Europe is an opportunity, not a threat

The last Bank of England Monetary Policy Committee decision of the year to keep rates at 4.5% didn\'t take many by surprise. There had already been enough shockwaves sent through the mortgage lending and advising community with chancellor Gordon Brown\'s last minute U-turn on self-invested personal pensions.

Some good could come out of this. First-time buyers may be able to snap up reasonably priced properties put on the market by buy-to-let landlords, who had planned to put these investments into their Sipps to gain tax benefits.

But it was the government’s 11th hour timing that left a lot to be desired, putting advisers in the awkward position of having to go back on advice given to clients who had decided buy-to-let was the ideal way to save for a pension.

But the buy-to-let market is still on the up, with the Royal Institution of Chartered Surveyors reporting that in the three months to October, tenant demand was the strongest since the start of 2004. As a result, it says, rents are rising. While this might be the national picture, it is unclear whether it is the case in London.

My own experience is that the capital is experiencing a buy-to-let slowdown. I’ve been trying to let a one-bedroom flat in north London for more than two months without joy. One of London’s biggest estate agency chains, Foxtons, tells me there’s a lack of demand. And Loot, which advertises property-to-let in the capital, has cut its advertising rates because of the lack of tenant responses.
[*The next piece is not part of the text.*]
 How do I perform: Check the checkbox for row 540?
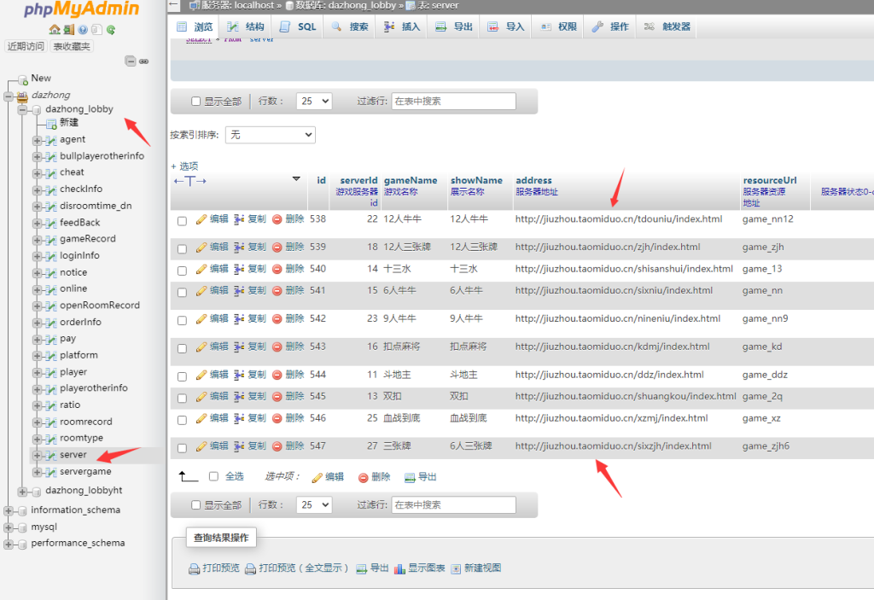click(182, 270)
I also heard of someone having to let a one-bed flat with a roof garden in Clapham for just 500 a month to get tenants.

Turning back to the MPC, most of the industry is hoping for a rate cut early in 2006 to sustain the optimism that has emerged around the housing market in the last few months.

The Council of Mortgage Lenders says the number of loans approved for house purchase in the three months to October was 12% higher than in the previous three months. It predicts that strong market trends will remain in place for the foreseeable future.

Next year, the industry will be forced to look beyond British shores as Europe will have an increasingly important role to play. The European Commission is looking at measures to make it easier to do business across member states and to harmonise consumer protection. There are many differences the EC must tackle to enable lenders to deal across borders. These include huge variations in access to borrowers’ credit data; land registration systems; and mechanisms to take possession of property.

Rather than taking an ostrich approach and seeing the opening up of European frontiers as a threat, UK lenders and advisers should be trying to get in there early to make the most of what could be a lucrative business opportunity.